Their set seemed primed to carry on without issue, but those Mesas just would not behave. Routa, playing on the same side as Juha earlier in the night, had a run-in with his head, and had to swap it out for another. Fortunately, it was a brief issue and did not derail the band’s set or even significantly affect their momentum. If anything threatened the crowd’s mood, it was the crowd surfing. Again, this venue had no photo pit and no security, so the dozen or more crowd surfers that filtered towards the front had a good chance of getting up on stage. At least five did, some a couple times, and eventually Vreth began to simply shove them off once they arrived. He did so in good spirits, though, and even put the microphone to one fan’s face to shout out ‘Trollhammaren!’ The issue was more with the fans in the front row, who understandably became annoyed after the same sweaty, shirtless drunk came crashing down on their heads for the fourth time. But towards the end of the set the surfing abated, the band’s energy picked up, and the audience turned once more to the front to cheer them to their conclusion and the inevitable encore.

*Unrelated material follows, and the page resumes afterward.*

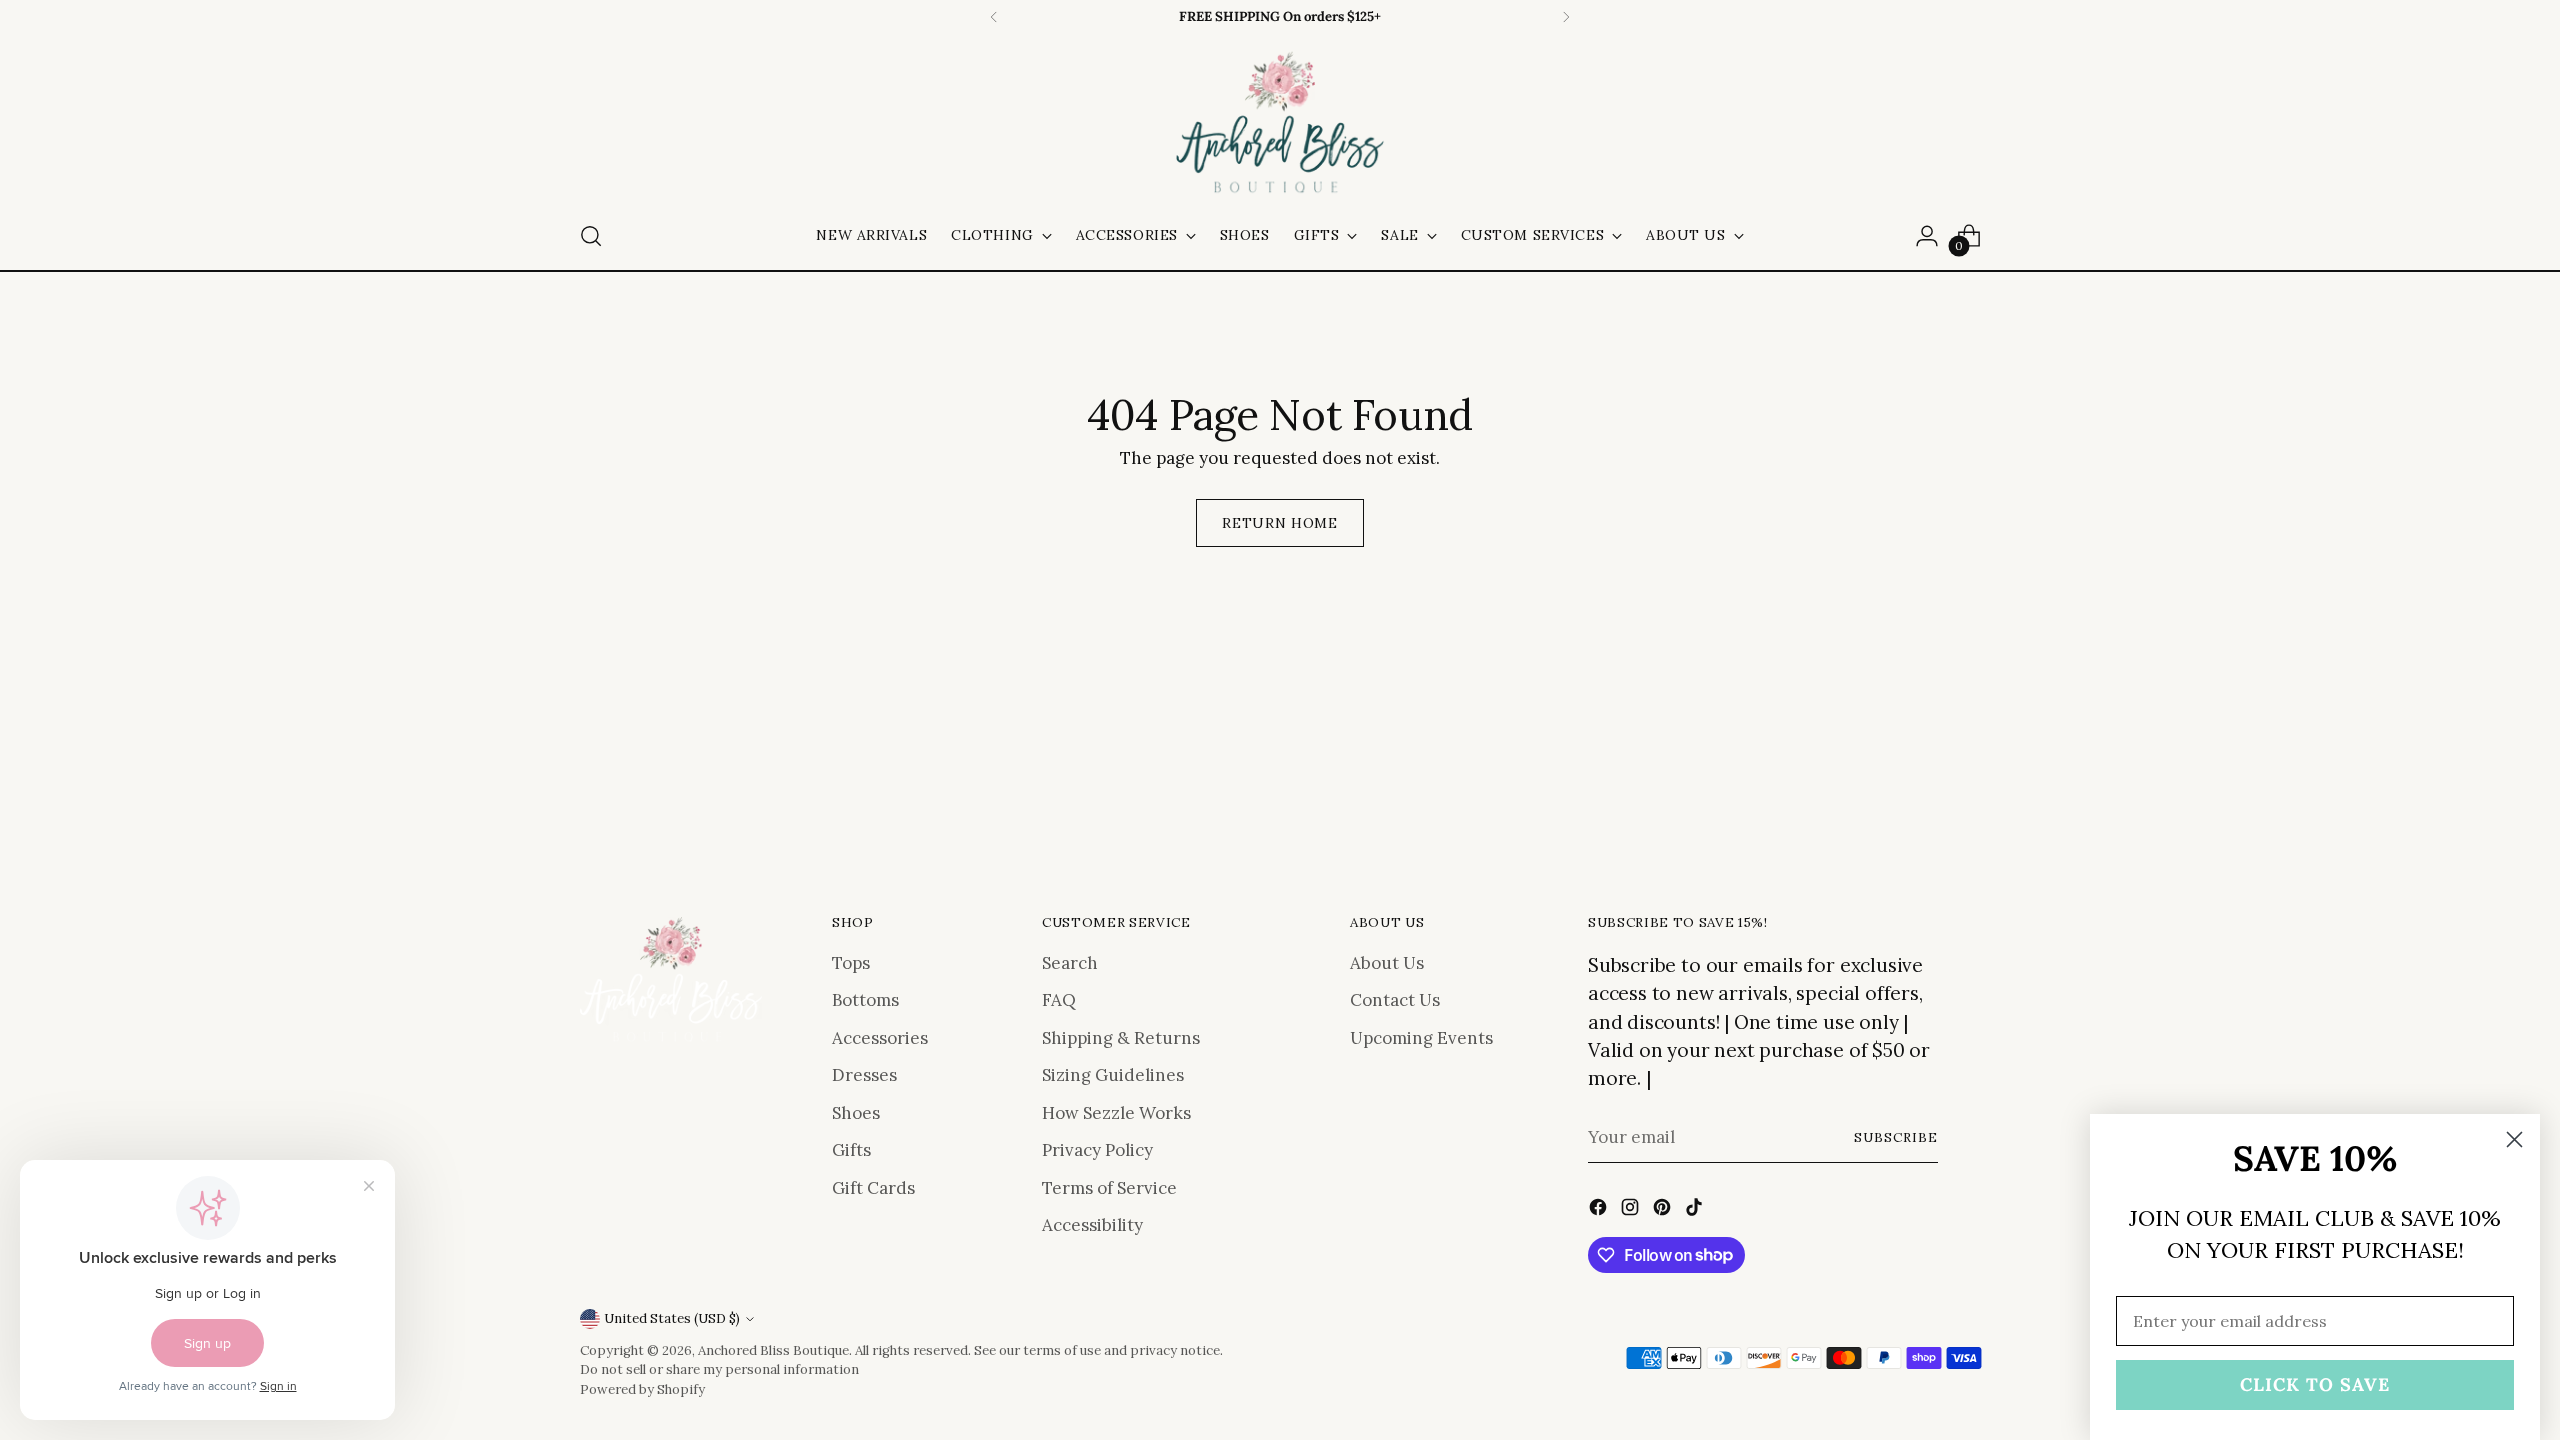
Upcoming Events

The proceedings wrapped up at 1 AM, leaving the audience weary and happy. A few stayed behind to drink and chat with some of the band members that had come out to the main floor (including Ville and Kai). In this respect and others, it was an intimate show—the proximity of the audience to the stage, the closeness of the audience members to each other, and even the interactions between band members. It was also a night of close misses, where at least one guitarist in each band ended up with strands of someone else’s hair hanging from his headstock; where amps, but not sets, went bad; where Mitja nearly capsized after slipping on some water spilled on stage; where crowd surfers almost knocked vocalists’ monitors to the ground; and where Vreth’s hair literally did become entangled in Skrymer’s guitar and had to be extricated mid-song. This Finnish Metal Tour may have lacked the marketing grandeur of Paganfest, but was more pure in a way, and captured a country’s spirit without turning it into a commodity. Longer set lengths were also crucial, allowing the bands to make their statements without rushing. They each had a unique voice, but the shared message was clear: To the rest of Scandinavia, it’s your move.